“Roll over Beethoven, and tell Tchaikovsky the news,” sang Chuck Berry in one of Rock’s classics.
It seems Pyotr (that's Peter to you) Tchaikovsky never did get the news. The “news” in this case was the sonata form traditionally used in the slow movement of symphonies. Mozart, Beethoven and Haydn, products of the Viennese tradition of symphonic composition, were masters of the sonata form, while Tchaikovsky, schooled in the Moscow Conservatory, never quite got it.
Tchaikovsky made up for it with some of the most beautiful melodies ever composed for the symphony. Because the sonata form was lacking, critics dismissed his music as second-rate. The larger world, however, embraced Tchaikovsky, and today he is recognized as one of the true giants. His melodies have been “borrowed” many times for movie scores.

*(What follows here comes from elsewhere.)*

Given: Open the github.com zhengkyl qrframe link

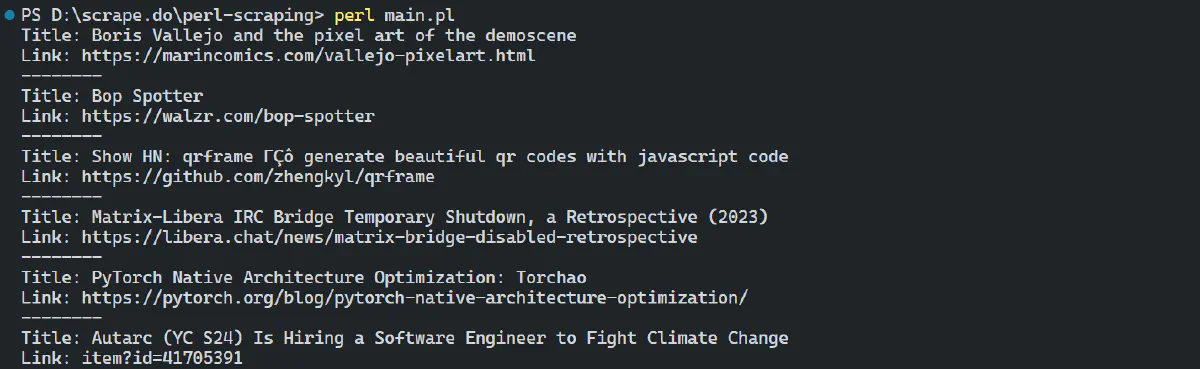Looking at the screenshot, I should [x=258, y=177].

Like Schumann, Tchaikovsky was a tortured soul. He attempted suicide once, because he was a homosexual. His music was often rejected initially. His first piano concerto and first violin concerto were rejected as “unplayable” by the soloists for whom they were composed. How’s that for gratitude? Tchaikovsky’s music teacher went so far as to say his piano concerto was the worst music he’d ever heard. Today, Tchaikovsky’s piano concerto is number-one on the list of great concertos, and his violin concerto is not far behind.
Despite the negative criticism, Tchaikovsky achieved fame early in life. He left Russia, lived in Italy and Paris, and performed in the United States. He died in 1893, age 53. Among his most famous pieces are three ballets: "Swan Lake", "The Sleeping Beauty", and "The Nutcracker". Another favorite is "The 1812 Overture". Tchaikovsky is tenth on the list of great composers, the only non-German/non-Austrian to make the top-ten.
American Van Cliburn made a career of playing just one work: Tchaikovsky’s Piano Concerto No. 1. His recorded version trumps even Vladimir Horowitz’s famed version from the 1940s. Van Cliburn’s RCA recording earned a Grammy, and thanks to huge record sales, was certified gold, a rare achievement in classical music.